Le changement climatique a des répercussions sur les ressources en eau, même en France. Face à ce constat, un défi s'annonce : le traitement et le recyclage des eaux usées.En France, les entreprises de l'eau ont largement contribué à la performance des infrastructures d'assainissement permettant que chaque litre d'eau usée soit dépollué avant d'être rejeté dans le milieu naturel. Elles maitrisent également des technologies permettant de donner une « seconde vie » aux eaux usées après traitement. La réutilisation des eaux usées traitées est une solution alternative pour raccourcir le cycle naturel de l'eau, préserver les ressources et répondre aux besoins, notamment du monde agricole, davantage mis en œuvre aujourd'hui à l'international.

 

En effet, 8% des eaux usées traitées en Italie, et 14% de celles traitées en Espagne sont recyclées en agriculture. Israël irrigue 60% des terres agricoles au moyen d'eaux usées traitées.

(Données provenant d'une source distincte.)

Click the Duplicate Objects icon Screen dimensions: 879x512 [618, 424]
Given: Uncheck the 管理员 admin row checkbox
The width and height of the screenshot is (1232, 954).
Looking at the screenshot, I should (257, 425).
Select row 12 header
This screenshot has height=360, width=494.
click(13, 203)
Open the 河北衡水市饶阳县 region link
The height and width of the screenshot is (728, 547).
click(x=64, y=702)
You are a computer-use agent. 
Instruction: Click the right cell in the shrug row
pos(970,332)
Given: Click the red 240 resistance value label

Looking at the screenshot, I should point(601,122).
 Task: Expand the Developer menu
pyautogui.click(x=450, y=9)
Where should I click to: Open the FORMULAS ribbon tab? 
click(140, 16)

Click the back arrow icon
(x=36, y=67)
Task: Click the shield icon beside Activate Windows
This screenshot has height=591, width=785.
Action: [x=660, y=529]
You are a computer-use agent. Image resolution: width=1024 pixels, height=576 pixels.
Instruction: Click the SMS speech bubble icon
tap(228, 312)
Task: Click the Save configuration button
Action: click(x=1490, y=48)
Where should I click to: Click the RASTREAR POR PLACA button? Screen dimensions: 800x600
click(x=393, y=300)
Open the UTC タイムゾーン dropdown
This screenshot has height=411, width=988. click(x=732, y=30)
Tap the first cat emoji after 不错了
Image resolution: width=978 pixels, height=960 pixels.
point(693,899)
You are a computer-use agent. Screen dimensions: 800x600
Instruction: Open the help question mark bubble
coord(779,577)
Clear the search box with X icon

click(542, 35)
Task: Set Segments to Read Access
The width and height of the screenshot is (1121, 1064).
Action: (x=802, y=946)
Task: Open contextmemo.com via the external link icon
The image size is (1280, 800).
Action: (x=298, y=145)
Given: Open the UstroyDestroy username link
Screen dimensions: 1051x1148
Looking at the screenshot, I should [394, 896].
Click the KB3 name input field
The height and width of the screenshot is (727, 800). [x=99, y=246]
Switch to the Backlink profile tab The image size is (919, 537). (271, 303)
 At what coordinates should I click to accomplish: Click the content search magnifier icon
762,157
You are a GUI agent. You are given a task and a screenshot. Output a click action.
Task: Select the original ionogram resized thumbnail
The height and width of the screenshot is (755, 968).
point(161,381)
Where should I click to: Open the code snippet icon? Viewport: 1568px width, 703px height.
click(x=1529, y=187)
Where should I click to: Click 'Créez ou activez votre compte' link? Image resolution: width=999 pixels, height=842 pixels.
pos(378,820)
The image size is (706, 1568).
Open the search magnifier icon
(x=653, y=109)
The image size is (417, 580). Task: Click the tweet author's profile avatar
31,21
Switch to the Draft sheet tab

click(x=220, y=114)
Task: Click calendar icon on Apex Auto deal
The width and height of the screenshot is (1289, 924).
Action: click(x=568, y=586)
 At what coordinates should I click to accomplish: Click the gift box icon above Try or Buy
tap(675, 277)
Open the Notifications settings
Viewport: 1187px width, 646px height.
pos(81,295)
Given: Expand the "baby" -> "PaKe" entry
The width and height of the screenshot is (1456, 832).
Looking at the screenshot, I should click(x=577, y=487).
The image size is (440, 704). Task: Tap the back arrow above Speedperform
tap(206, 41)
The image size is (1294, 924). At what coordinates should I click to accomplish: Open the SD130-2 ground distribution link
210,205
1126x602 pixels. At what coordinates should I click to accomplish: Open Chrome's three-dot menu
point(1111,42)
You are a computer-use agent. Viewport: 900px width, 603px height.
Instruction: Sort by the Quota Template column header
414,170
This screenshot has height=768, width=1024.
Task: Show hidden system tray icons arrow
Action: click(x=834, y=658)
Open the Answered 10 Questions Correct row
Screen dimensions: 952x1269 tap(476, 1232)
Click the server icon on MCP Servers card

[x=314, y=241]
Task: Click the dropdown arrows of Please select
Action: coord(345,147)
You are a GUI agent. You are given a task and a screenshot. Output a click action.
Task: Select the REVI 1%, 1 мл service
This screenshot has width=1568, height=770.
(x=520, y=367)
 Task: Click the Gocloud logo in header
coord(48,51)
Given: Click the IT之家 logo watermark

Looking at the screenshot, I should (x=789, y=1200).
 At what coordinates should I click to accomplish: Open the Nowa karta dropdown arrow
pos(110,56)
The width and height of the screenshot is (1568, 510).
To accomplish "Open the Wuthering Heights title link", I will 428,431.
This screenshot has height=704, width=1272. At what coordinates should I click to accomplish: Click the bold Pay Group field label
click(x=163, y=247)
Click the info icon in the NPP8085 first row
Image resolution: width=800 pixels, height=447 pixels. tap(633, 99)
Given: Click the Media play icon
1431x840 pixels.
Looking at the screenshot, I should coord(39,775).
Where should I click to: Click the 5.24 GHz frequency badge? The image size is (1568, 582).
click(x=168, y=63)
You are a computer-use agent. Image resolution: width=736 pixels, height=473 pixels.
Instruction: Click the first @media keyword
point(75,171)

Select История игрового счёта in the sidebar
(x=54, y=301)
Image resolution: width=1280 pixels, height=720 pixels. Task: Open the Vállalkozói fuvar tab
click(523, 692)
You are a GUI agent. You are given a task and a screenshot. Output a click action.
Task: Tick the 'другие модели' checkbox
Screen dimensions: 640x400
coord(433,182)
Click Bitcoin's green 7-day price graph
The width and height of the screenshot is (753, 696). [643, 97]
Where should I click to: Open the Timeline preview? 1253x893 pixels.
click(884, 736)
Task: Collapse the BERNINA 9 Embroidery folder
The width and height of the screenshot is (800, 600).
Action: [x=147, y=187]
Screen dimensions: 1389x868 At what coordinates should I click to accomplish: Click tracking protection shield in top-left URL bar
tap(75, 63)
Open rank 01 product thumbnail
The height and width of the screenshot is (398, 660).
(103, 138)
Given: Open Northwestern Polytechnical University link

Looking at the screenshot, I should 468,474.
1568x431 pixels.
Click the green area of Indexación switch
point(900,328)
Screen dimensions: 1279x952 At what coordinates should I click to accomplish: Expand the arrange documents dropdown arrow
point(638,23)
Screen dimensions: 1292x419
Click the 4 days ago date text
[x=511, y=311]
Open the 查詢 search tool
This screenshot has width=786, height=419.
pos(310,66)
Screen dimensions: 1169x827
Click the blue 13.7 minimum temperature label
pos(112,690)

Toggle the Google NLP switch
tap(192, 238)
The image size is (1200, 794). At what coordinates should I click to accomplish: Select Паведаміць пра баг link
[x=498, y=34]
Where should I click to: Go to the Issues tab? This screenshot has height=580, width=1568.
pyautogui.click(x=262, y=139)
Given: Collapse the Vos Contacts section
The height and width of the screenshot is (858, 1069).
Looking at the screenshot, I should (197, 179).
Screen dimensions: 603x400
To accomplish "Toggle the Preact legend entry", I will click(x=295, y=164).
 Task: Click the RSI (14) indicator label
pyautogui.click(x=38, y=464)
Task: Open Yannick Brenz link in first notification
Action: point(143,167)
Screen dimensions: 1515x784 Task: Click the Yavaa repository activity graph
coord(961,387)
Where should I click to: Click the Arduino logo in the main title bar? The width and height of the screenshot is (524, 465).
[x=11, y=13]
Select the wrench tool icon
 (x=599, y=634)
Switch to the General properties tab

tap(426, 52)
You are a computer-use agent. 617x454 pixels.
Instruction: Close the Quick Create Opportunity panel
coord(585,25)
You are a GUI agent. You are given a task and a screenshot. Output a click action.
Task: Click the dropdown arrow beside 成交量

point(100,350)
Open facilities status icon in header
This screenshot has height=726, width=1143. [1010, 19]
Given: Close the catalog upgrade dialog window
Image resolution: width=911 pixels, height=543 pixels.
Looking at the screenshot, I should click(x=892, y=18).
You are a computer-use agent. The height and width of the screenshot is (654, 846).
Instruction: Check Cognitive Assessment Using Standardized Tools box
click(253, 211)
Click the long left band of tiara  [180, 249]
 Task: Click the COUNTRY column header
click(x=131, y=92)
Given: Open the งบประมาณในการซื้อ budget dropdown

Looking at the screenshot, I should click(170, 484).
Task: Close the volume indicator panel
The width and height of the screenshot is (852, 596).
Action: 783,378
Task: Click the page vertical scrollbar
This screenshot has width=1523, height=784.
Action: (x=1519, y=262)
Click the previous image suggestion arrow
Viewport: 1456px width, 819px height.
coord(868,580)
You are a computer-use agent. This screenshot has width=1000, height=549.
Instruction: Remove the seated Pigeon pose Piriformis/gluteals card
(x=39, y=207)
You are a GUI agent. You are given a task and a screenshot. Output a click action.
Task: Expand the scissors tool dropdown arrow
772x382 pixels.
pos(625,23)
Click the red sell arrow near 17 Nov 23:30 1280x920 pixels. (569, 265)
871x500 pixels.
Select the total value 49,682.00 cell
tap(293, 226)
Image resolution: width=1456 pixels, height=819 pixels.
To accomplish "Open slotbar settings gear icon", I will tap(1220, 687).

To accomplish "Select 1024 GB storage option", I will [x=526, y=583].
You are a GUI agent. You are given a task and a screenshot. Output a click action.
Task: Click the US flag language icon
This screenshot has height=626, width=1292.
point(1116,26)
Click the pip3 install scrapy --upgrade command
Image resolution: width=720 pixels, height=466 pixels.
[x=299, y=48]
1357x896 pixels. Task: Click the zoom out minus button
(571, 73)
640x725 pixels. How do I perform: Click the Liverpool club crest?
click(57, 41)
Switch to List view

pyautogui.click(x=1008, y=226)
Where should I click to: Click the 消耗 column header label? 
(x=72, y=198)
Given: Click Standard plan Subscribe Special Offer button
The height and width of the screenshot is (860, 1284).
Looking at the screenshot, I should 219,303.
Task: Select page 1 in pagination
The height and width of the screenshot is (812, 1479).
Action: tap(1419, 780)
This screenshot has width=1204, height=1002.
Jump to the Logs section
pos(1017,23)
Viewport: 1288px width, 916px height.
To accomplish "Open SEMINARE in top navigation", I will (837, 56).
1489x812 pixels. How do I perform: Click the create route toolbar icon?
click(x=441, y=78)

Autant d'exemples, qui viennent illustrer le retard que la France accuse dans ce domaine : à l'échelle nationale, moins de 1% des eaux usées traitées sont recyclées essentiellement pour l'arrosage d'espaces verts. Alors que 85 départements français étaient concernés en 2018 par des arrêtés préfectoraux imposant des restrictions d'usage de l'eau, la limitation de ces pratiques à l'arrosage des espaces verts en France est en contradiction avec la nécessité d'apporter des réponses concrètes à des besoins locaux avérés. Le développement du recyclage des eaux usées traitées nécessite l'adoption du règlement européen en cours et sa mise en application en France, notamment pour en développer les usages agricoles.